╭──
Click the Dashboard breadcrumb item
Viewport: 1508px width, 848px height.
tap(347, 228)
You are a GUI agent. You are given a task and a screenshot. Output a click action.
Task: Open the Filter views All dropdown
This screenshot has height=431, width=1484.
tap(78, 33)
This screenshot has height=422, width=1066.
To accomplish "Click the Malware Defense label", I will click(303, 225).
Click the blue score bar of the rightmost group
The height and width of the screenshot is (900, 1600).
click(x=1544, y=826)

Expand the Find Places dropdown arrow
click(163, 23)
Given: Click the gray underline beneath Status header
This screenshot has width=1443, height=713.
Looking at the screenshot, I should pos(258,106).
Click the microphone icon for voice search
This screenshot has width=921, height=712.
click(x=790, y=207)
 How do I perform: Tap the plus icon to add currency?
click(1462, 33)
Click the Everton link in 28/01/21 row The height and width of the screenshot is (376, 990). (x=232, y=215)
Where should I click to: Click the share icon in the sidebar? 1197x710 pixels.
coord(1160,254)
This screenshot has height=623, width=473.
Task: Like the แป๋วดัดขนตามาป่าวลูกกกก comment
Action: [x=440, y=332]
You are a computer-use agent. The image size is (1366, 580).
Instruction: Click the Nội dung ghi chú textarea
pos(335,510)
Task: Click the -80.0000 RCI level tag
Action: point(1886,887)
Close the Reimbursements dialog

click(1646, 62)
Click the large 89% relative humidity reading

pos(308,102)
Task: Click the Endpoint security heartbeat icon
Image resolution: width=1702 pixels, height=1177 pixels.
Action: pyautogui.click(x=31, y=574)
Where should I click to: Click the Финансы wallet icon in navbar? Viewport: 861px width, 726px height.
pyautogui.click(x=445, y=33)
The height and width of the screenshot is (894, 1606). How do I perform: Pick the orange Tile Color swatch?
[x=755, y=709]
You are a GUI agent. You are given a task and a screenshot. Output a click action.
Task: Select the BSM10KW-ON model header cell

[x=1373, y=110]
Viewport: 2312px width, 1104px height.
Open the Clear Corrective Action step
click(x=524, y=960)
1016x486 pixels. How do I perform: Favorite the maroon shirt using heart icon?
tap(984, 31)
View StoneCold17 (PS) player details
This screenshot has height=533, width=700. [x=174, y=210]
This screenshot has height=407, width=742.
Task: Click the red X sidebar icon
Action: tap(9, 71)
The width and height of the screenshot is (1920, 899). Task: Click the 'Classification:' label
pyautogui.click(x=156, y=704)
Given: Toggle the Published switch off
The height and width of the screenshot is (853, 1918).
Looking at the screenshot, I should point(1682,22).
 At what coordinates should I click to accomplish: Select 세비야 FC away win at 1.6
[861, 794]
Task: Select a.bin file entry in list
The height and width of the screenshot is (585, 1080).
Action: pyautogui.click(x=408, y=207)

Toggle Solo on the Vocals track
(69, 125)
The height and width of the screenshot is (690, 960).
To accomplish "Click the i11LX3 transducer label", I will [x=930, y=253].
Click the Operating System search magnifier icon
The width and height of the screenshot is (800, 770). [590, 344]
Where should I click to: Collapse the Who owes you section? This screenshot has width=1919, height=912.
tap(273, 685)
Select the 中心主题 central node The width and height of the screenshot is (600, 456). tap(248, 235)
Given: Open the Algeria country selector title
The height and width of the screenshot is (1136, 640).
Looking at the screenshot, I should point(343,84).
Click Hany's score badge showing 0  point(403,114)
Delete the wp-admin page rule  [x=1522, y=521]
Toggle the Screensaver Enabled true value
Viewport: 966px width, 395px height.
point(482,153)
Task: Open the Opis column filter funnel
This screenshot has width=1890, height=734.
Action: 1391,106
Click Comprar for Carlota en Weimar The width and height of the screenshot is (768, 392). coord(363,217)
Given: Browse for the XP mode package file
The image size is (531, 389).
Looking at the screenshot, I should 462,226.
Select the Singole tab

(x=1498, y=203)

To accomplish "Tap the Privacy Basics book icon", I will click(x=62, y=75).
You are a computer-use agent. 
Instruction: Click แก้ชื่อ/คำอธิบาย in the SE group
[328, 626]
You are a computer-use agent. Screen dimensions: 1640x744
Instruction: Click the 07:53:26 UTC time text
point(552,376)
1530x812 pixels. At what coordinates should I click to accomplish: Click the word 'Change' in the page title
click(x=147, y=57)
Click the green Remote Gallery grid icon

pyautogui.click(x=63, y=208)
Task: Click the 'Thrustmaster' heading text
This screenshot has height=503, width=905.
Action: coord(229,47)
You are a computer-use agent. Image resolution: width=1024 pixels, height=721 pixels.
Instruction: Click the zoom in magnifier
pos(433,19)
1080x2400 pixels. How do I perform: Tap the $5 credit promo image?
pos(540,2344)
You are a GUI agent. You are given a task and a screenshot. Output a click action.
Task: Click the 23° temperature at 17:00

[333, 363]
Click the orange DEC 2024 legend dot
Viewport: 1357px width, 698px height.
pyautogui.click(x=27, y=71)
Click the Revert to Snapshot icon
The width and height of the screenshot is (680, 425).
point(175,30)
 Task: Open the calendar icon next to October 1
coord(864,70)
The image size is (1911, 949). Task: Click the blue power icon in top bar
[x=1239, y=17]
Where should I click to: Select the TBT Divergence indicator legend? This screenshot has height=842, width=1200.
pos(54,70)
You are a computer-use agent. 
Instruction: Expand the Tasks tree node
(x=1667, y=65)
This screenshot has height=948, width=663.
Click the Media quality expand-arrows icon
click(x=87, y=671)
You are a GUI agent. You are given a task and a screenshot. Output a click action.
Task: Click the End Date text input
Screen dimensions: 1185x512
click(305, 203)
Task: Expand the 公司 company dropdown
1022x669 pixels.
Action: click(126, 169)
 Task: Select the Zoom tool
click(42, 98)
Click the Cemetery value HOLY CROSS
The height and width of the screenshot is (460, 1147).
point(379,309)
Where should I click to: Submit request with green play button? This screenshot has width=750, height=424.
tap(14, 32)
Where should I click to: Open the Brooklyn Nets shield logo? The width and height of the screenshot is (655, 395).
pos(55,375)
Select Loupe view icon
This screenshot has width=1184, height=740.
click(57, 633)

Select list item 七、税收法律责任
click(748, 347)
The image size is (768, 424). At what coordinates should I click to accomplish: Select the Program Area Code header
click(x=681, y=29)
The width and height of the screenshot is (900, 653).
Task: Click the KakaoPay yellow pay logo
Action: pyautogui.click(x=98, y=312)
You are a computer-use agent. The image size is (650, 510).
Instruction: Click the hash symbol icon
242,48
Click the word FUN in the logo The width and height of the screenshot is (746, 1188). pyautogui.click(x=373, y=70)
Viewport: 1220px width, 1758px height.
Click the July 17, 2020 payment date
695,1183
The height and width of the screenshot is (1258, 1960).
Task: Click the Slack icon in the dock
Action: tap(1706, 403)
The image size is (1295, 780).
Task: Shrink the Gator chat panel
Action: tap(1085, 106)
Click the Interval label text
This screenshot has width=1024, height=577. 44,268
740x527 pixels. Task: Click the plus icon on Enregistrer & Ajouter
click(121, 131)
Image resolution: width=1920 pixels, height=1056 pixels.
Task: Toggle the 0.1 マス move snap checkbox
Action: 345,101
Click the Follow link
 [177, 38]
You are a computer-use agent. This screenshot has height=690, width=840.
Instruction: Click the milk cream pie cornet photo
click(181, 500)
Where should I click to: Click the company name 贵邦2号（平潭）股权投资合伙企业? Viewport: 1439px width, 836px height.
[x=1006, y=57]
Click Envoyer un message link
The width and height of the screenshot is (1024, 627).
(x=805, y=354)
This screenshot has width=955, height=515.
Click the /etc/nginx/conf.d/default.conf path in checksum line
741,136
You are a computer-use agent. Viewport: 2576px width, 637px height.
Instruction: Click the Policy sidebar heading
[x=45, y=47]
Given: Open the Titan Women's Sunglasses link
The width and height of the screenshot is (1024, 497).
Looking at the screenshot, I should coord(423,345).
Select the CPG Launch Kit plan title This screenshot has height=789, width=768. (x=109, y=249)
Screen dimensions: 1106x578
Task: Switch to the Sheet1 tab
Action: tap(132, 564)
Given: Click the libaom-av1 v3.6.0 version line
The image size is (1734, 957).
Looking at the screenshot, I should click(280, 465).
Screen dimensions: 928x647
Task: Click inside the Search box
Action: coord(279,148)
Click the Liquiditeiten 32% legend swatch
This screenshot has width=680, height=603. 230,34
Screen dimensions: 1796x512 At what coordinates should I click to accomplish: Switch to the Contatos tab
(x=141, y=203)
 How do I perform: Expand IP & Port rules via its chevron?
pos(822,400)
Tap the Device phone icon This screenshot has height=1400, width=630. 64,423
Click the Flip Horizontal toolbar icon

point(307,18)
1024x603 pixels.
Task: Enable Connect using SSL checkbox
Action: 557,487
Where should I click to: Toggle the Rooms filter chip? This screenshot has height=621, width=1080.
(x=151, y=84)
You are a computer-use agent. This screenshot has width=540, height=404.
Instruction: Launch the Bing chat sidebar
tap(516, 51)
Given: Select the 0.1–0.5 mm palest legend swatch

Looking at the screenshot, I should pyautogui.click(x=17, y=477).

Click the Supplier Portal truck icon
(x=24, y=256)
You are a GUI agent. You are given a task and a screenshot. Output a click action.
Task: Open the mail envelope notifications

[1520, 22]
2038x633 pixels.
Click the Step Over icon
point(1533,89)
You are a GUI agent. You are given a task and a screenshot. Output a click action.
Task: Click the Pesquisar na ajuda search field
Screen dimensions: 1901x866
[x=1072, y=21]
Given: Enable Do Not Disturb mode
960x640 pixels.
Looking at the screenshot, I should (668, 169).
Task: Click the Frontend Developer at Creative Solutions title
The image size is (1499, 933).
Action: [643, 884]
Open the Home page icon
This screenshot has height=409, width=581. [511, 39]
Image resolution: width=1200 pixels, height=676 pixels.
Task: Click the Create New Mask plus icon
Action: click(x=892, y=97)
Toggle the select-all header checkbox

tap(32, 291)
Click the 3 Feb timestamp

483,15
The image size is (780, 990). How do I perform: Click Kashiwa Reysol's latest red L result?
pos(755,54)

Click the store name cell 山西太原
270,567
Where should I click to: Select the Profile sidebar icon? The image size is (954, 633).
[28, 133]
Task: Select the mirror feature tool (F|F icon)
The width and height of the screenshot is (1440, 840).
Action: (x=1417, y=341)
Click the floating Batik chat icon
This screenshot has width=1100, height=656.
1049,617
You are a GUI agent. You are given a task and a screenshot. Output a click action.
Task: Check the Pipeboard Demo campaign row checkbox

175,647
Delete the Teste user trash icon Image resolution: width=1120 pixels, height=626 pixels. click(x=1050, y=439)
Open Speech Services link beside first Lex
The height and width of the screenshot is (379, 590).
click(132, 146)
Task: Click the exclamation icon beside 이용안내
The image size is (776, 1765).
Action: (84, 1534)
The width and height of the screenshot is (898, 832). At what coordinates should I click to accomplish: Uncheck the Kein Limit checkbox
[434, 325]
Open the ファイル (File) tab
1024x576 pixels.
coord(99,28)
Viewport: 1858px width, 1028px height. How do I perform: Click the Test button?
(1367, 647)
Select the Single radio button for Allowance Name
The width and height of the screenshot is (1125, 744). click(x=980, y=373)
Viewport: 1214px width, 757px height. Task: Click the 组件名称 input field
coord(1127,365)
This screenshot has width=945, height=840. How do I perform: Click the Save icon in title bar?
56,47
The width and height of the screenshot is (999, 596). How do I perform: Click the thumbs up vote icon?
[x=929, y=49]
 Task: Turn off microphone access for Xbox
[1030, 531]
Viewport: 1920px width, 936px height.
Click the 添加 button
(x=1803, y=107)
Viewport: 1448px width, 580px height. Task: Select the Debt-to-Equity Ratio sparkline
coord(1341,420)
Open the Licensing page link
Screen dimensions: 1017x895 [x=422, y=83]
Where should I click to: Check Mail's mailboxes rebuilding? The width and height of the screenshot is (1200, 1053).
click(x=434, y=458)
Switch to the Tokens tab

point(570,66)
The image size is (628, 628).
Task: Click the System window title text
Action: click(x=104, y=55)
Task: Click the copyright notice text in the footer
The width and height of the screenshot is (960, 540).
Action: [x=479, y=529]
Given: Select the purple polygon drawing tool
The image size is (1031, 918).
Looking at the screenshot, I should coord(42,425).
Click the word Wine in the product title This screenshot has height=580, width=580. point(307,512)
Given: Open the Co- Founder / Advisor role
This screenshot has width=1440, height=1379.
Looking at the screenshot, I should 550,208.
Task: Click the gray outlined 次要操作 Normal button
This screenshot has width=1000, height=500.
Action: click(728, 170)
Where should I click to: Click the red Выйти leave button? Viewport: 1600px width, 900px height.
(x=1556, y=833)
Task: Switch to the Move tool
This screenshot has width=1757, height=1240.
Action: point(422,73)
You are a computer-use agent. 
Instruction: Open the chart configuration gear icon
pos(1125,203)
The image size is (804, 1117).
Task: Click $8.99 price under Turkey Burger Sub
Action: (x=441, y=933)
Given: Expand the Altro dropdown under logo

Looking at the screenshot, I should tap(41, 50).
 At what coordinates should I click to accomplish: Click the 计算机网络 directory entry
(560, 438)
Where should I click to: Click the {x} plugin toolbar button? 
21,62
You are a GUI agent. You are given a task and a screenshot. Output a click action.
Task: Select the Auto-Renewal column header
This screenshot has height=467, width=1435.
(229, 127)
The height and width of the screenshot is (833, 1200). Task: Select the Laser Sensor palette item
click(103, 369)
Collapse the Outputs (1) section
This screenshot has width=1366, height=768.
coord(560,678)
╰──
**About this exercise**
Given the records above, reproduce precisely and only the lines between the line holding "Tap the Device" and the line holding "2038x633 pixels.", inclusive.

**Answer to this task**
Tap the Device phone icon This screenshot has height=1400, width=630. 64,423
Click the Flip Horizontal toolbar icon

point(307,18)
1024x603 pixels.
Task: Enable Connect using SSL checkbox
Action: 557,487
Where should I click to: Toggle the Rooms filter chip? This screenshot has height=621, width=1080.
(x=151, y=84)
You are a computer-use agent. This screenshot has width=540, height=404.
Instruction: Launch the Bing chat sidebar
tap(516, 51)
Given: Select the 0.1–0.5 mm palest legend swatch

Looking at the screenshot, I should pyautogui.click(x=17, y=477).

Click the Supplier Portal truck icon
(x=24, y=256)
You are a GUI agent. You are given a task and a screenshot. Output a click action.
Task: Open the mail envelope notifications

[1520, 22]
2038x633 pixels.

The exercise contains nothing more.